5. Response Evaluation
What went well
- Proactive alerting. Our monitoring systems successfully triggered alerts for elevated wait times before customer reports of degradation began to surface, giving the team an early head start on triage.
- Core database resilience. Despite the severe saturation of the connection poolers (PgBouncer), the underlying PostgreSQL database engine demonstrated remarkable stability. Resource utilization (CPU/Memory) on the database nodes remained nominal, preventing a total database meltdown.
- URL API isolation. The URL API (file processing and delivery) remained fully operational throughout the incident. Its architectural isolation from the ingestion pipeline ensured that end-user access to previously uploaded files was never affected.
What went wrong
- Observability became the bottleneck. The monitoring agent (
telegraf), designed to provide visibility, became the primary cause of the outage. The use of an active, heavy command like find on a network filesystem was a design flaw that turned a monitoring check into a Denial of Service attack on the NFS client.

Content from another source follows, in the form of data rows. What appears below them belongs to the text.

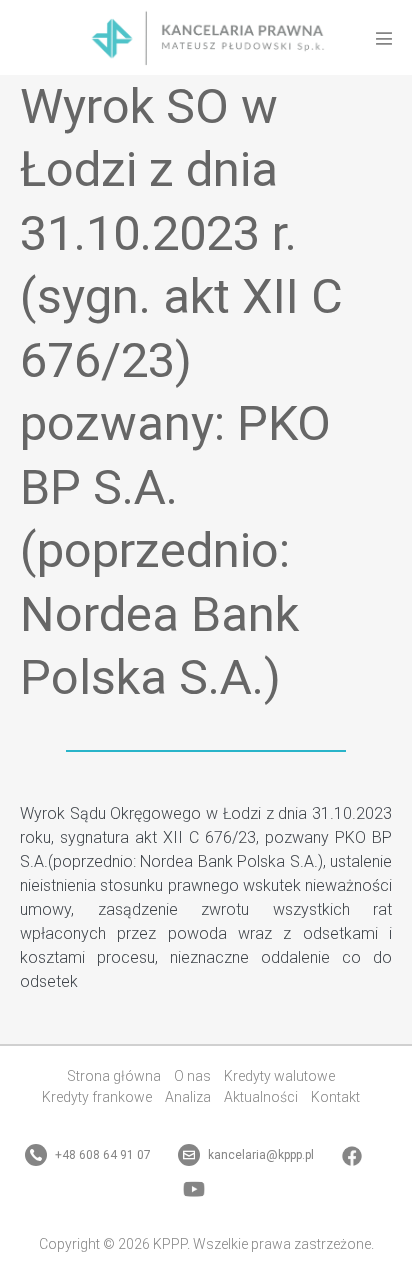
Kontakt (335, 1097)
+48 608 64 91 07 (101, 1155)
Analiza (188, 1097)
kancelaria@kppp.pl (259, 1155)
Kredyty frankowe (97, 1097)
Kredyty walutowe (279, 1076)
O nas (192, 1076)
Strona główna (114, 1076)
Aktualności (261, 1097)
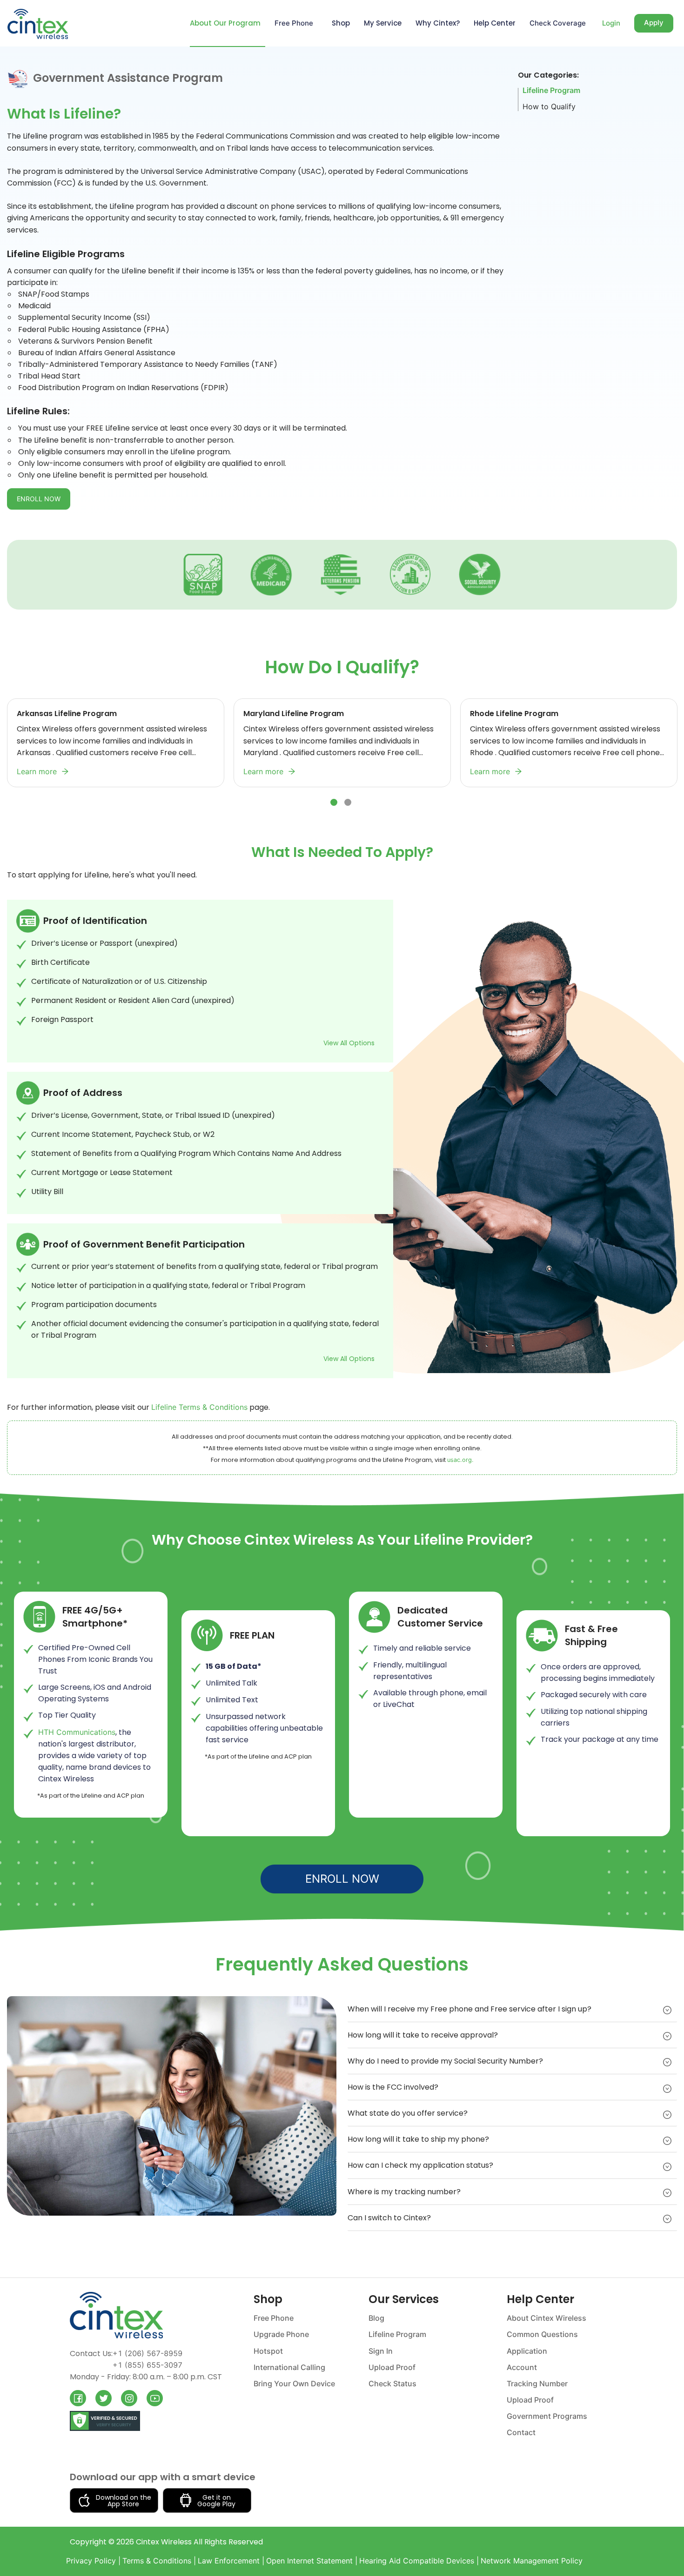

- Misleading initial signals. The initial flood of
idle-in-transaction connections led the response team to focus on the database layer. It delayed the investigation into the storage layer.
5. Action Items
- Eliminate "Noisy Neighbor" observability. Replace active, resource-intensive monitoring checks (specifically the recursive
find command) with passive metrics. Transition to using AWS CloudWatch metrics or other side-channel indicators that do not consume client-side I/O credits or burden the EFS mount.
- Enforce connection pool isolation. Reconfigure PgBouncer to implement strict resource bulkheading. Dedicate separate connection pools for the Upload API HTTP workers, REST API HTTP workers, and background workers. This ensures that a resource stall in the background worker fleet cannot starve the customer-facing APIs of database connections.
- Decouple storage I/O from database state. Refactor the application logic to execute blocking file storage operations (reading/writing to EFS) outside of atomic database transactions. This ensures that storage latency results only in slower worker throughput, rather than holding database connections open (
idle-in-transaction) and exhausting the global pool.
- Upgrade incident response tooling. Equip production containers and nodes with essential diagnostic capabilities and establish secure access protocols. This ensures engineers can diagnose kernel-level and network-level bottlenecks during active incidents.
6. Conclusion
The December 15 disruption was a complex failure mode involving storage physics, monitoring side-effects, and database concurrency. By identifying the contention on the EFS mount (caused by the monitoring agent) as the root cause, rather than a hard AWS limit, we have a clear path to resolution. The removal of the invasive monitoring script and the decoupling of transactions will robustly insulate the Uploadcare platform from similar incidents in the future.
We apologize for the disruption and appreciate the patience of our customers as we hardened our systems.